Combattere, si perchè è proprio una battaglia. Il nostro paese si è trasformato in un campo di battaglia, pochi viveri ammassati nelle mani di chi gestisce la quasi totalità della distribuzione della felicità o del lavoro. Nessuna possibilità di replica, ci sono caschi pronti a colpirti, nessuna possibilità di ricominciare, nessuna possibilità di restare? Non lo so. Resistere, questa è la cosa che so fare meglio perchè la condizione di alcune persone non dipende dal luogo ma dall’essere. Rimboccare le mani e rinunciare a qualcosa per un nastro trasportare che ti conduca ad un essere migliore, un essere di nuovo pieno di grinta. Ci rendono schiavi e delusi, tolgono persino illusioni e mangiano tutto.

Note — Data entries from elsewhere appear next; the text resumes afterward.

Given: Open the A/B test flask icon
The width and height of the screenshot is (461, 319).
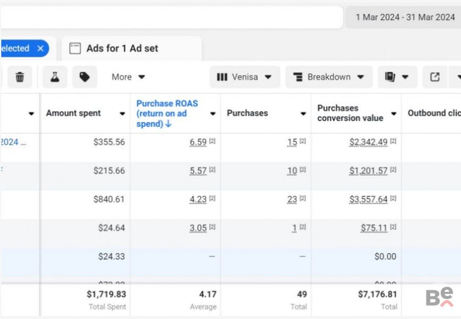Looking at the screenshot, I should pyautogui.click(x=55, y=77).
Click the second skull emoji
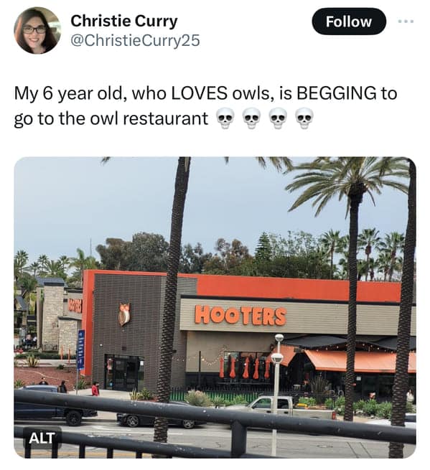The width and height of the screenshot is (430, 470). point(251,118)
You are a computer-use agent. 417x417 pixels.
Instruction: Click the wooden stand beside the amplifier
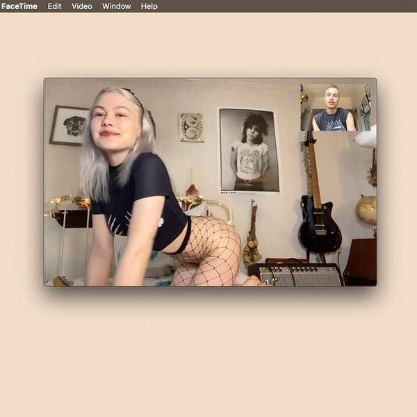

Chi gestisce sembra come quei porci della “Fattoria degli animali“. Maiali in posizione eretta, ai miei occhi e nell’essenza sempre maiali rimangono, potremmo tornare a fare come una volta. Scannare il porco ed evitare di obbedire, scannare il porco e non buttarne via niente. Avremmo tutti la pancia un pò più piena. Bisognerebbe essere più furbi ma ci sono persone che non riescono e sono proprio loro a soccombere per prime. Resistere dunque e sperare e trovare qualche non-furbo che abbia voglia di stringerti la mano. Piacere non-furbo, piacere mio non-furbo, uh anche lei un non-furbo? Si anche io. Come vanno le cose? male, vanno, sempre male, come a tutti i non-furbi e ci si fa una risata e tra non furbi si ride, di gusto, ci si scalda come un grappa in un inverno che non si placa nemmeno in estate.

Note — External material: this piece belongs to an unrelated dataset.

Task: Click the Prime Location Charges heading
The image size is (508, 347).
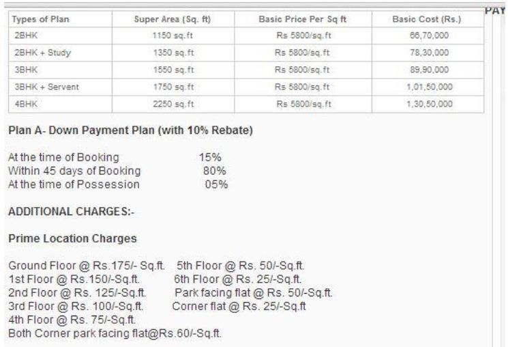Action: tap(72, 239)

Per risorgere bisognerebbe prima essere morti. Forse lo siamo, credo proprio che molti lo siano per arrivare alle estreme conseguenze, al martirio continuo di futuri progetti. Si può risorgere quindi e si deve fare un gran bel casino per farlo. la gente, tutta la gente, ha il potere di essere tale. Una squadra intera di persone che unite possono sconfiggere qualsiasi cosa. A volte di persone ne bastano due per migliorare una vita, prendere e partire per sperare di trovare un paese migliore nel tornare dopo qualche tempo. Sarebbe preferibile avere forze fresche per questi tempi supplementari, gente che le cose vorrebbe cambiarle qua, gente che ha iniziato a cambiare il proprio cammino nel posto dove ha ancorate le proprie radici. Ecco cosa perde questo Stato la dignità di queste persone, la tenacia e la forza.

Sulle montagne o nelle piazze, nelle strade e nelle fabbriche, nelle scuole e nei tram e nelle automobili, le feste non esistono se non c’è movimento se non c’è l’appiglio giusto e la capacità di cambiare. Cambiare condizione, uno squizzo di ribellione giornaliera e di sacrifico unico. Persone che vogliono la vita abbracciata da una soffice coperta di sicurezza, guanti di certezze e sciarpe di rivolta. Tornare a sorridere e a popolare un mondo stanco. Tornare a mettere la freccia. Tornare a capire che il sole sorge da sempre ad EST e ad ogni suo dormire corrisponderà un suo risorgere. Da sempre e per sempre.